Electrochemical sensing of CEA

The graphene-ZnO working electrode after aptamer immobilization has been characterized initially by cyclic voltammetry (CV) measurements. Next, CEA solution has been dropped on the aptamer coated electrode and incubated for 10 min at room temperature. The electrodes have then been washed gently with DI water. At this stage optimized external electric pulses have been applied between the counter and working electrode with respect to the reference electrode. For the purpose of optimization, the field has been varied in the range of + 0.1 V to + 2 V. The electric field has been limited to + 2 V since higher values may cause denaturation. After the optimization of electric field and application of the same, CV measurements have been conducted with CEA solution diluted with 100 mM PBS in the concentration range from 1 fg/ml to 10 pg/ml. Further, electrochemical impedance spectroscopy has been performed to extract various parameters of the electrochemical system. Additionally, 50% human serum spiked with different concentration of CEA have also been tested with the sensors. Each measurement has been conducted with five sets of SPEs (n = 5 replicates) and the mean and standard deviation have been recorded. Limit of detection has been estimated as that CEA concentration for which the peak currents in the CV plot is at least 3 times the standard deviation from the mean baseline value. For the statistical analysis, one-way ANOVA has been performed by using GraphPad Prism (GraphPad Software, La Jolla, CA, USA). The p-value of statistical significance has been set at p < 0.05.

Handheld potentiostat with smartphone interface

As desktop potentiostats are not convenient for POCT applications, it is desirable to develop handheld potentiostats with smartphone interface for data display and transmission from rural centers.
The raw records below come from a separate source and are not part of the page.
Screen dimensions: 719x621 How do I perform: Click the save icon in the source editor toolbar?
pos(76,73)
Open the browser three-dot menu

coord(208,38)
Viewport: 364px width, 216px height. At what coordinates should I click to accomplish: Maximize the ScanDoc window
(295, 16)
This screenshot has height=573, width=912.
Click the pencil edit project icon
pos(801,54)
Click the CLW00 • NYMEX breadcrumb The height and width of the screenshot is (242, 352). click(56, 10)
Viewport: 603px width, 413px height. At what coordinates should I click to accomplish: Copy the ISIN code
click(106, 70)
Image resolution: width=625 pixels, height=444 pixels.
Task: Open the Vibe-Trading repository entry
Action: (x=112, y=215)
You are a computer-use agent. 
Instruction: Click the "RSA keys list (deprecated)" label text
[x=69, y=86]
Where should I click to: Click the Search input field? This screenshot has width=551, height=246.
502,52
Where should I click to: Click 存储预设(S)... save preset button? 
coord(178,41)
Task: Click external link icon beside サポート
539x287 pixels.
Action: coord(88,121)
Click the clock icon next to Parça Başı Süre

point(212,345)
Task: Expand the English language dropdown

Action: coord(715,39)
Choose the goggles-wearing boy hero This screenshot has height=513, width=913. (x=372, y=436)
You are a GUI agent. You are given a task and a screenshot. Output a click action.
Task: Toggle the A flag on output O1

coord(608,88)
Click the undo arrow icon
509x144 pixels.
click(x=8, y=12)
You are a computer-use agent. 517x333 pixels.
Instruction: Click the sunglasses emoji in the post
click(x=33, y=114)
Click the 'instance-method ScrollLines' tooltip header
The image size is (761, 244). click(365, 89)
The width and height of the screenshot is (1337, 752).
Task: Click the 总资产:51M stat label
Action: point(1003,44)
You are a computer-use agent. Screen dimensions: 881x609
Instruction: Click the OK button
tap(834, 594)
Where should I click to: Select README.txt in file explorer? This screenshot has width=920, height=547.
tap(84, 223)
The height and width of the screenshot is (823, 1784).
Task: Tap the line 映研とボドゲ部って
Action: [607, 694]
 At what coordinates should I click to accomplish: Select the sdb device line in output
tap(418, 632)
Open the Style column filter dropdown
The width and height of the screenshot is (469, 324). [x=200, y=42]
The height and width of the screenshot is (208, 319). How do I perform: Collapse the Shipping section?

We have presented a handheld potentiostat system with flexible voltage range upto ± 4 V and maximum current measuring capability of ± 5 mA. The SPEs have been interfaced with a cable connector for dual working electrodes commercially available. User selectable switches have been incorporated in the hardware to select the application of electric pulse, CV and electrochemical impedance spectroscopy protocol, as desired. This reduces the power consumption of Bluetooth enabled smartphone-based control. However, evaluation of sensor response, display of the CEA concentration of unknown samples and its subsequent transmission have been enabled through the smartphone app. The system has been powered by two lithium-ion 18,650 rechargeable cells with an approximate development cost of around $70.